▸ **EXTRACTED TEXT**:
((
2. Sample `$\theta_2^{(t)}$` from the conditional posterior distribution
.block[
.small[
`$$\pi(\theta_2 | \theta_1 = \theta_1^{(t)}, \theta_3 = \theta_3^{(t-1)}, \ldots, \theta_p = \theta_p^{(t-1)}, Y)$$`
]
]

3. Similarly, sample `$\theta_3^{(t)}, \ldots, \theta_p^{(t)}$` from the conditional posterior
distributions given current values of other parameters.
  
--
  + This generates a **dependent** sequence of parameter values.

---
## MCMC

- Gibbs sampling is one of several flavors of .hlight[Markov chain Monte Carlo (MCMC)].

--
  + .hlight[Markov chain]: a stochastic process in which future states are independent of past states conditional on the present state.
  
  + .hlight[Monte Carlo]: simulation.

- MCMC provides an approach for generating samples from posterior distributions.

- From these samples, we can obtain summaries (including summaries of functions) of the posterior distribution for `$\theta$`, our parameter of interest.

---
## How does MCMC work?

- Let `$\theta^{(t)} = (\theta_1^{(t)}, \ldots, \theta_p^{(t)})$` denote the value of the `$p \times 1$` vector of parameters at iteration t.

- Let `$\theta^{(0)}$` be an initial value used to start the chain (_should not be sensitive_).

- MCMC generates `$\theta^{(t)}$` from a distribution that depends on the data and potentially on `$\theta^{(t-1)}$`, but not on `$\theta^{(1)}, \ldots, \theta^{(t-2)}$`.

- This results in a Markov chain with **stationary distribution** `$\pi(\theta | Y)$` under some conditions on the sampling distribution.

- The theory of Markov Chains (structure, convergence, reversibility, detailed balance, stationarity, etc) is well beyond the scope of this course so we will not dive into it.

- If you are interested, consider taking STA 531/831 or courses on stochastic process.

---
## Properties

- **Note**: Our Markov chain is a collection of draws of `$\theta$` that are (slightly we hope!) dependent on the previous draw.
))
▸ **GIVEN INFORMATION**:
((
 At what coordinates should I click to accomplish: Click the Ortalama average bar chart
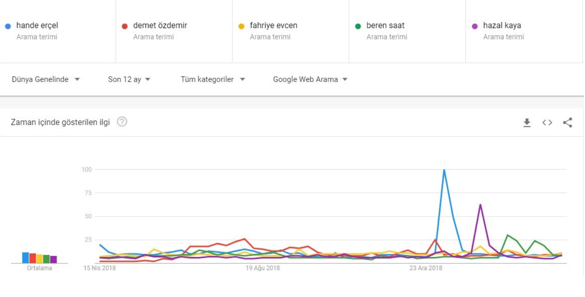coord(39,258)
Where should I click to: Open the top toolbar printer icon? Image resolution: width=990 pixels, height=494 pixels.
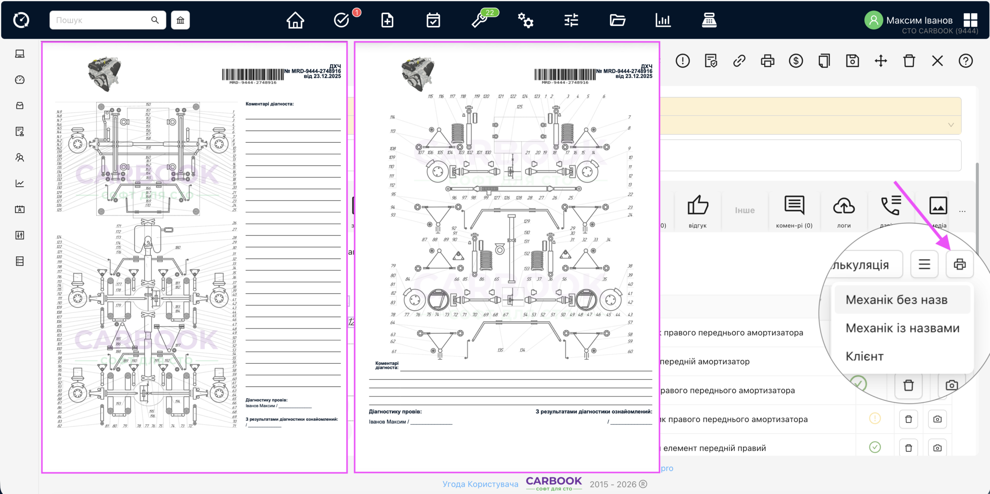pos(768,61)

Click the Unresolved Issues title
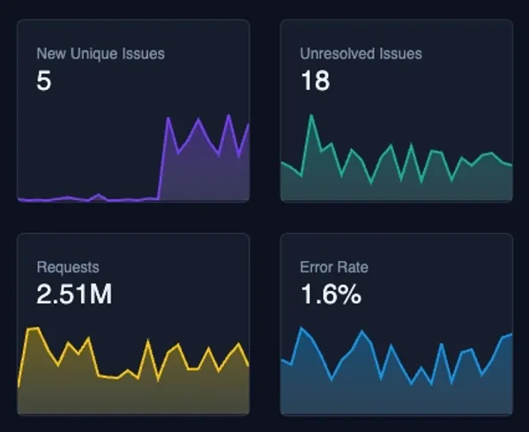click(x=361, y=54)
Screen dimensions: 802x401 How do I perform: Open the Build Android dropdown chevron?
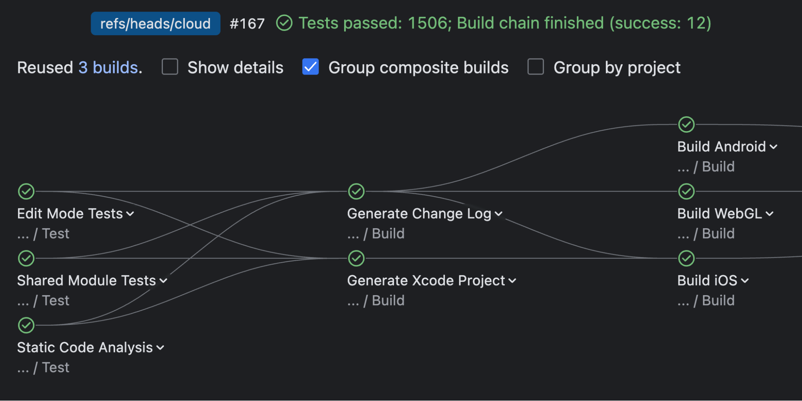point(774,147)
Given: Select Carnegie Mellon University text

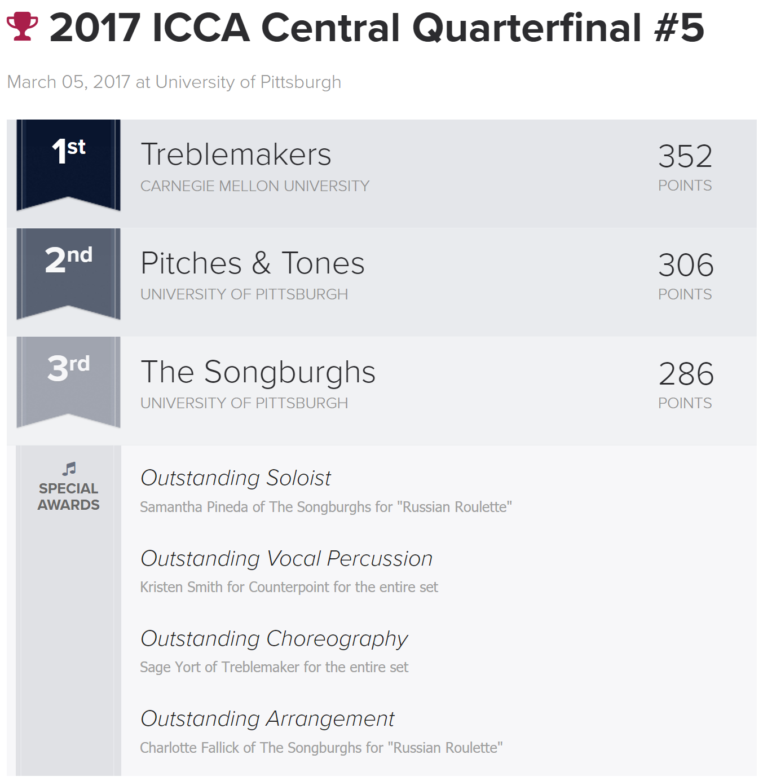Looking at the screenshot, I should point(255,186).
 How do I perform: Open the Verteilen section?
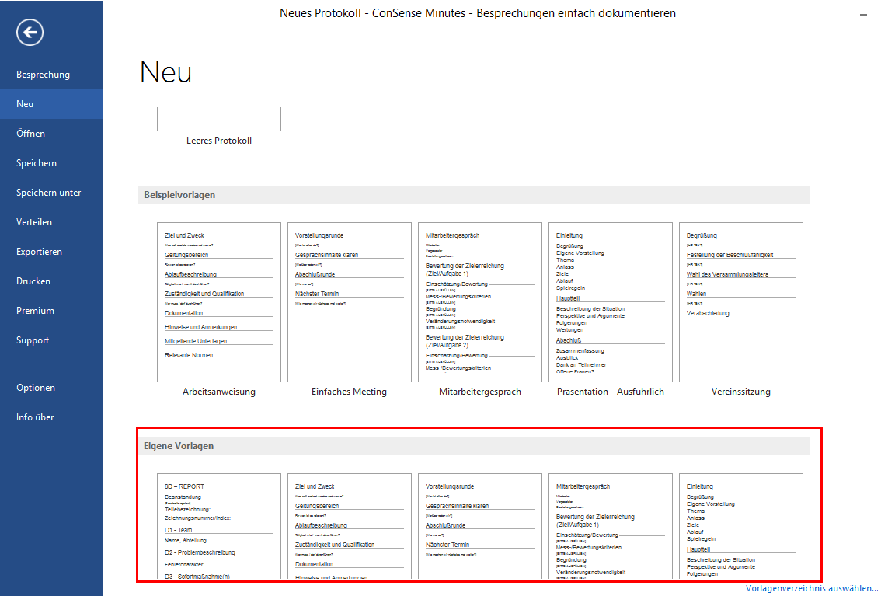34,222
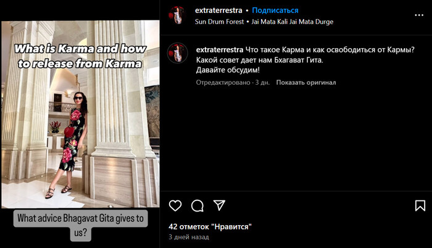Save the post with bookmark icon

click(420, 206)
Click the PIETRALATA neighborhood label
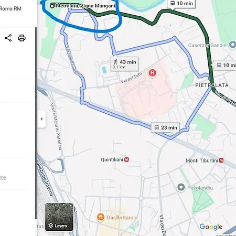This screenshot has width=236, height=236. [212, 85]
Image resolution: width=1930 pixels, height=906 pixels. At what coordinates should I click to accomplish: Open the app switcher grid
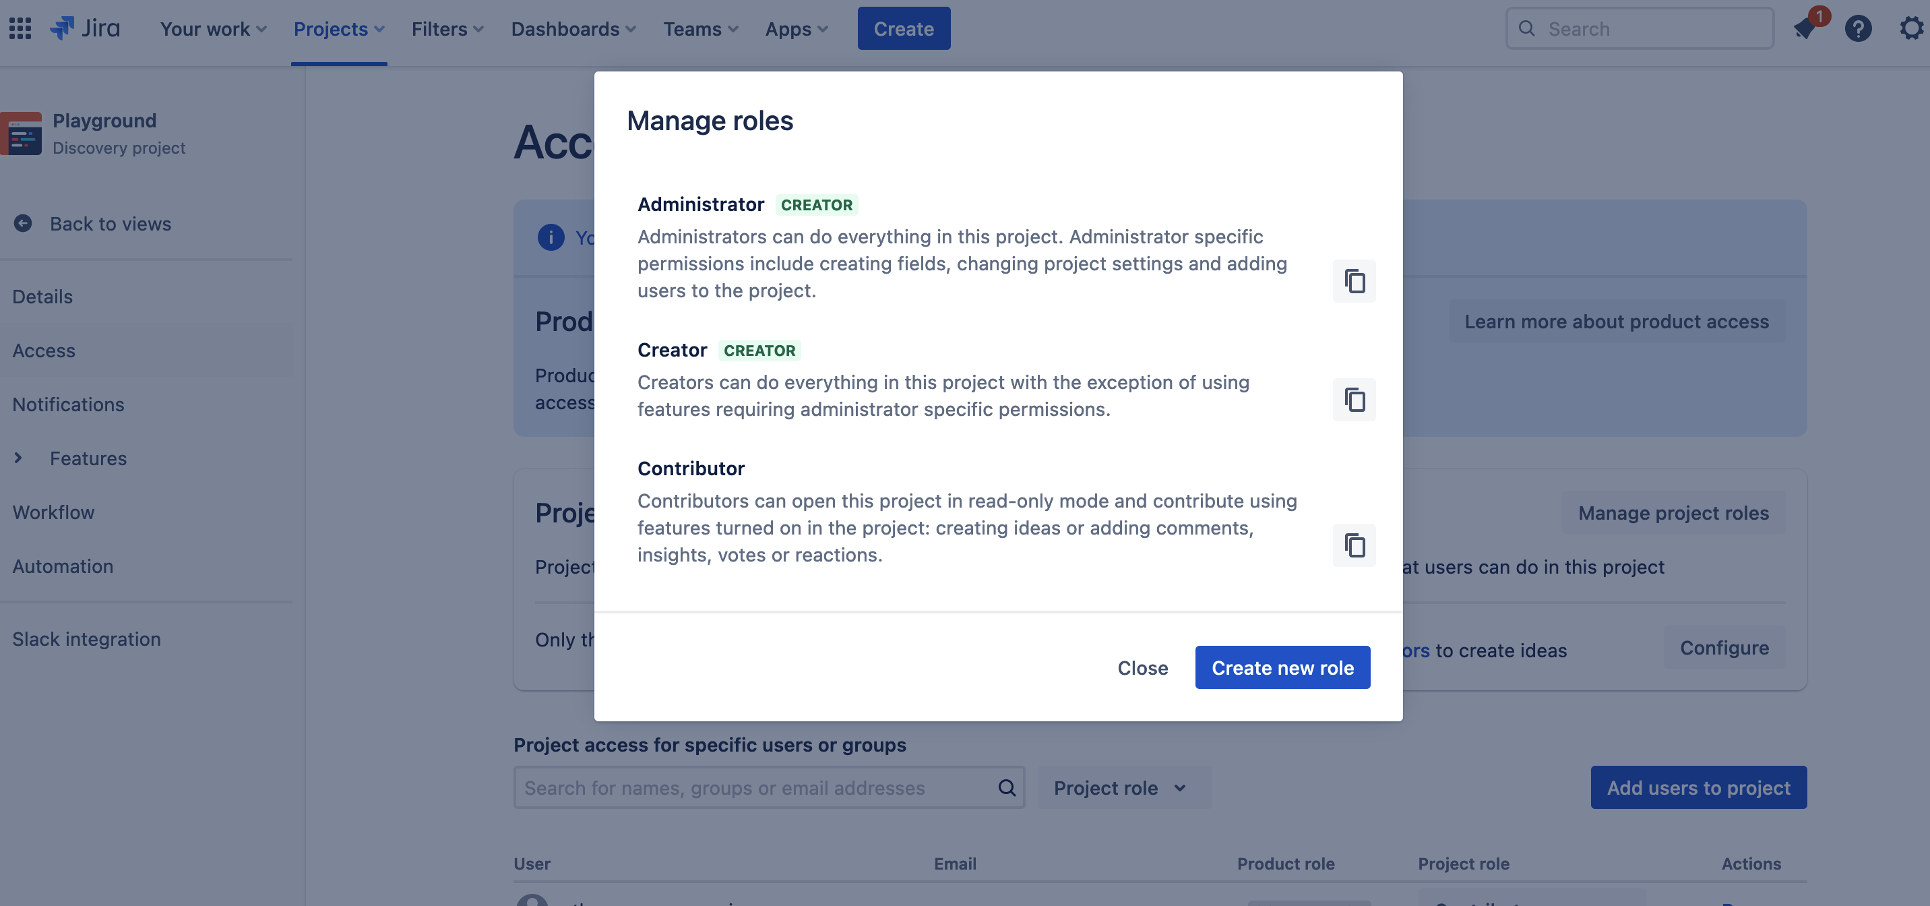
))
▸ **WORK INSTRUCTIONS**:
1 - In the MCMC slides, what does the term "Monte Carlo" mean?
2 - Please resume the MCMC slides after their final line.

▸ **PER-TASK OUTPUTS**:
1 - Simulation.

2 -
- The chain will wander around our parameter space, only remembering where it had been in the last draw.

- We want to have our MCMC sample size, `$T$`, big enough so that we can

+ Move out of areas of low probability into regions of high probability (convergence)
  
  + Move between high probability regions (good mixing)
  
  + Know our Markov chain is stationary in time (the distribution of samples is the same for all samples, regardless of location in the chain)

- At the start of the sampling, the samples are **not** from the posterior distribution. It is necessary to discard the initial samples as a .hlight[burn-in] to allow convergence. We'll talk more about that in the next class.

---
## Different flavors of MCMC

- The most commonly used MCMC algorithms are:
  + Metropolis sampling (Metropolis et al., 1953).
  + Metropolis-Hastings (MH) (Hastings, 1970).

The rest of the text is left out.